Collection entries
-=-=-
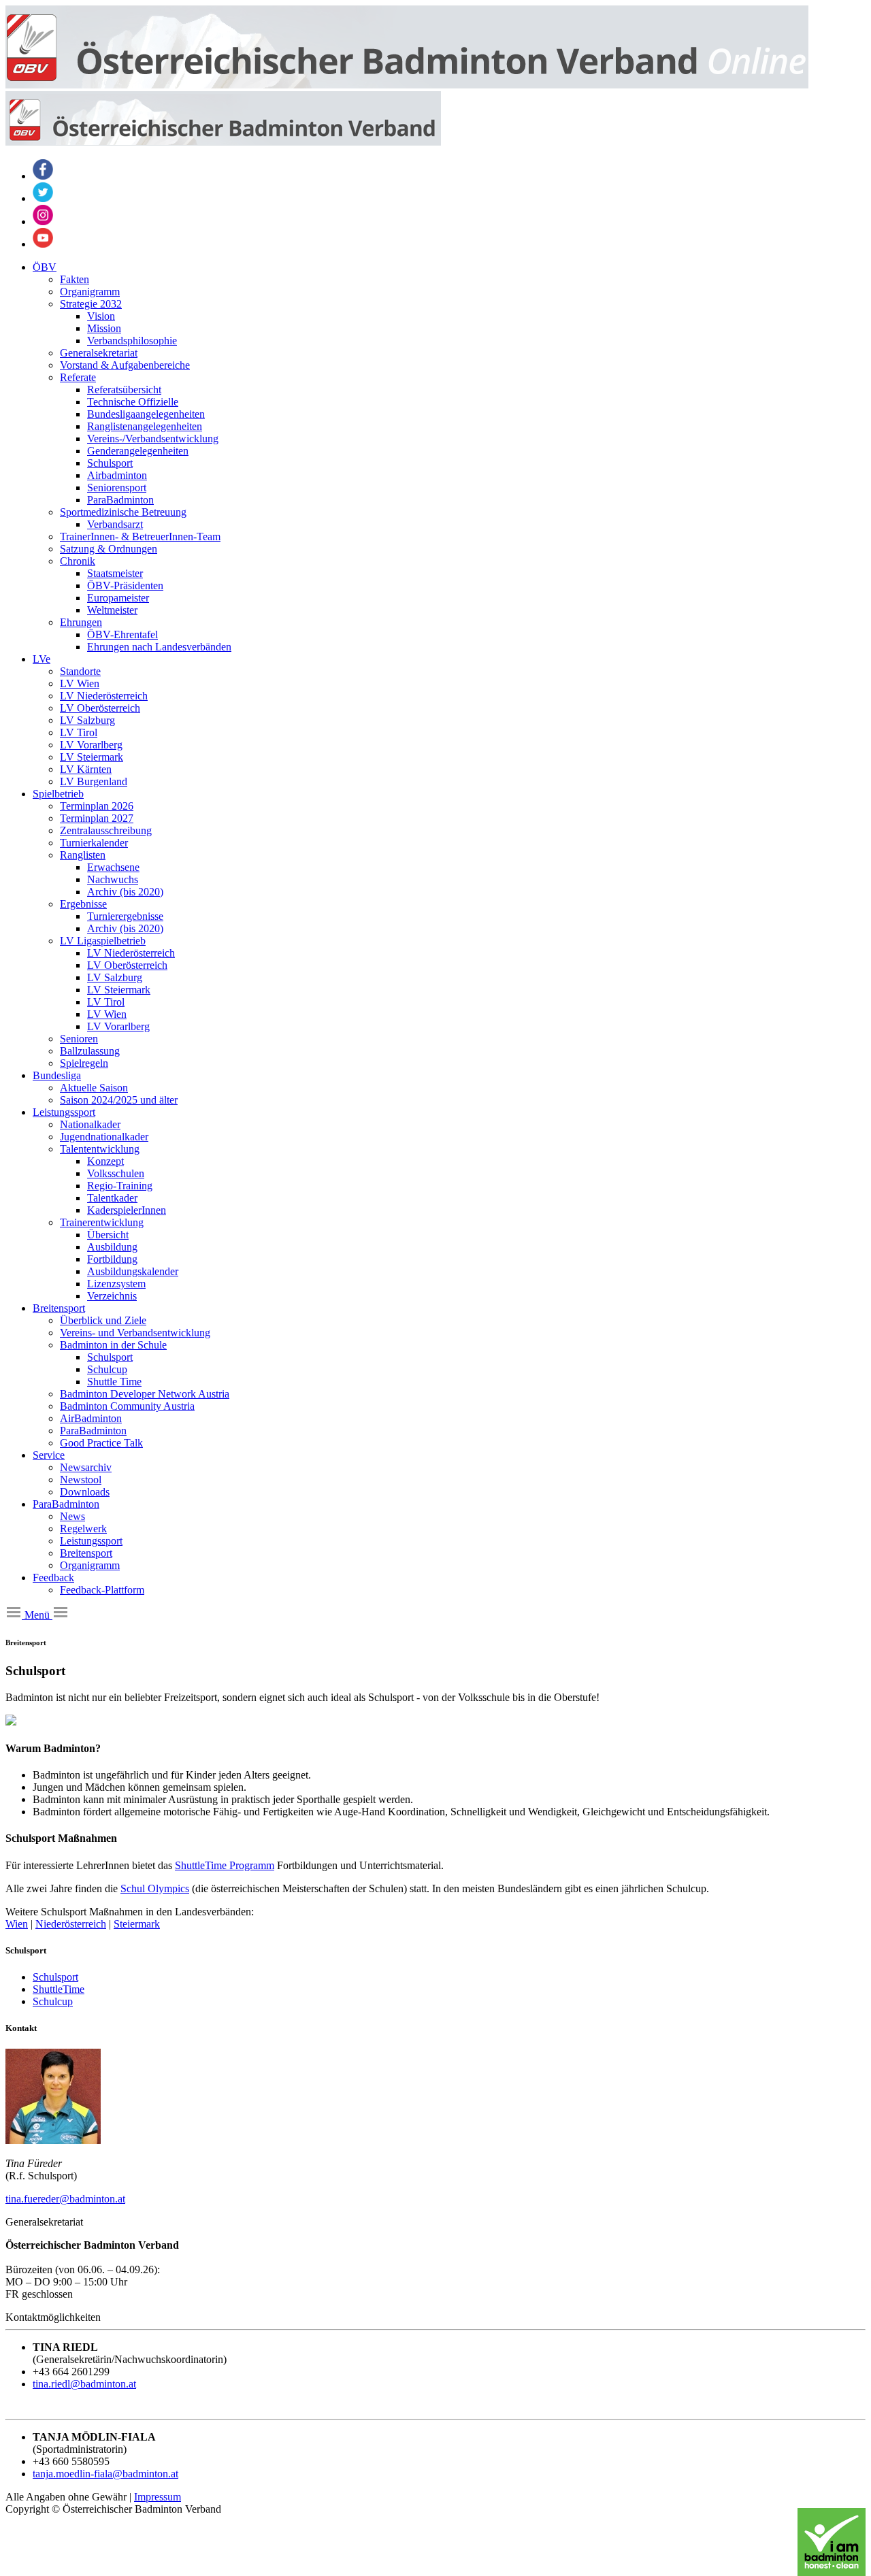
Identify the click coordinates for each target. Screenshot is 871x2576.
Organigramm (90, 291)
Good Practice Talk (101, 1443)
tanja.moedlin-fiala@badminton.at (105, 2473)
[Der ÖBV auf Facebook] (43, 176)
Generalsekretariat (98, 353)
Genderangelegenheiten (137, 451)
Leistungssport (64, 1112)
-=-=-
▶ DIRECTIONS FOR THIS TASK
Go through the entries above and output them exactly, without pictures.

▶ EXERCISE SOLUTION
Identify the click coordinates for each target. Screenshot is 871x2576.
Organigramm (90, 291)
Good Practice Talk (101, 1443)
tanja.moedlin-fiala@badminton.at (105, 2473)
[Der ÖBV auf Facebook] (43, 176)
Generalsekretariat (98, 353)
Genderangelegenheiten (137, 451)
Leistungssport (64, 1112)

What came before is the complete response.